Documento |
_____
Mi spiego: esiste sempre la necessità della musica che vuoi realizzare, per cui “Fried sponge” suona più arrabbiato rispetto agli altri. Secondo me è un disco più intenso, più emozionante. Magari poi non piace a tutti, perché non ci sono le canzoni sbarazzine presenti in “Crappy barband schocklrock”, magari abbiamo deluso un po’ di gente, ma questo è il nostro disco, noi adesso siamo così e l’album ci rappresenta al meglio.

Una cosa che si nota subito è proprio la differenza con l’album precedente. Pur restando inconfondibili nello stile, pare che la vostra attitudine si sia spostata più indietro nel tempo, passando dai Sebadoh agli Hüsker Dü ed ai gruppi che incidevano per la SST negli anni ottanta
Il paragone piacevole con gli Hüsker Dü ci accompagna dagli inizi, forse perché siamo un trio, perché abbiamo la stessa immagine - cioè zero -, non siamo accattivanti dal punto di vista del look. Poi due di noi abbiamo amato quel suono, tranne Laura (Sghedoni bassista della formazione, ndi) che li odia, non so se tu sai questa cosa…

Peggio per lei
Sai quando uno detesta un gruppo…

Forse perché tutti usiamo questo riferimento?
No, lei non li conosceva. Ha provato a sentirli quando tutti le riferivano che somigliavamo agli Hüsker Dü, io le ho prestato i dischi e dopo un po’ lei ha detto che questo gruppo fa schifo! Le piacciono molto i R.E.M. che in fondo nel primo periodo altri non erano che una versione più melodica degli Hüsker Dü. Anche se poi quando suoniamo la nostra anima più rude viene alimentata proprio da lei.

Otto canzoni è il vostro standard, ed in “Fried sponge” il suono si è fatto più duro, come dicevamo. E’ una scelta voluta per presentarvi come poi siete nella versione live?
_____
Dati forniti |
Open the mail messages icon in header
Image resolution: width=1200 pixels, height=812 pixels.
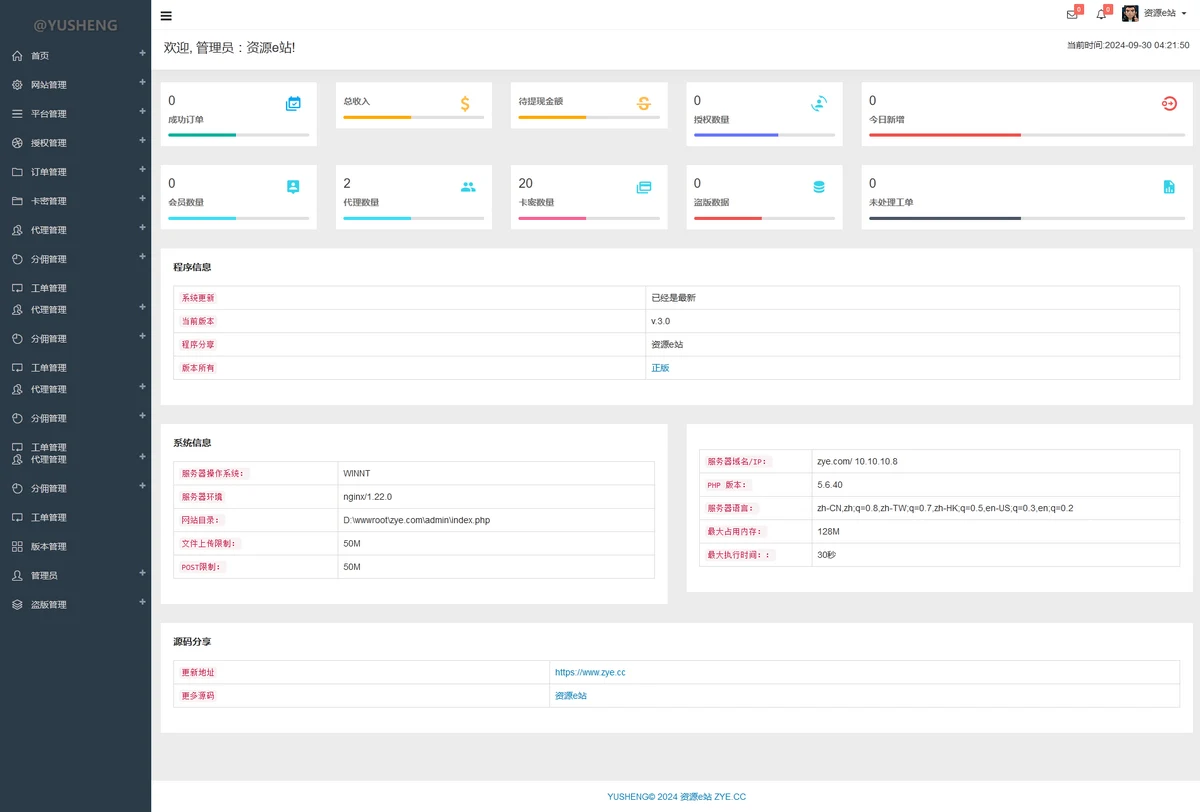pos(1072,14)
_____
Esercizi da svolgere |
A - Nell'intervista, che ruolo ha Laura Sghedoni nel gruppo?
B - Elenca tutti i gruppi musicali nominati nell'intervista, senza contare quello intervistato.
C - Secondo l'intervista, perché il gruppo viene paragonato agli Hüsker Dü fin dagli inizi?

Risposte attese |
A - È la bassista della formazione.

B - Sebadoh, Hüsker Dü, R.E.M.

C - Forse perché anche loro sono un trio e hanno la stessa immagine, cioè nessuna, senza un look accattivante. Inoltre due dei tre membri hanno amato quel suono.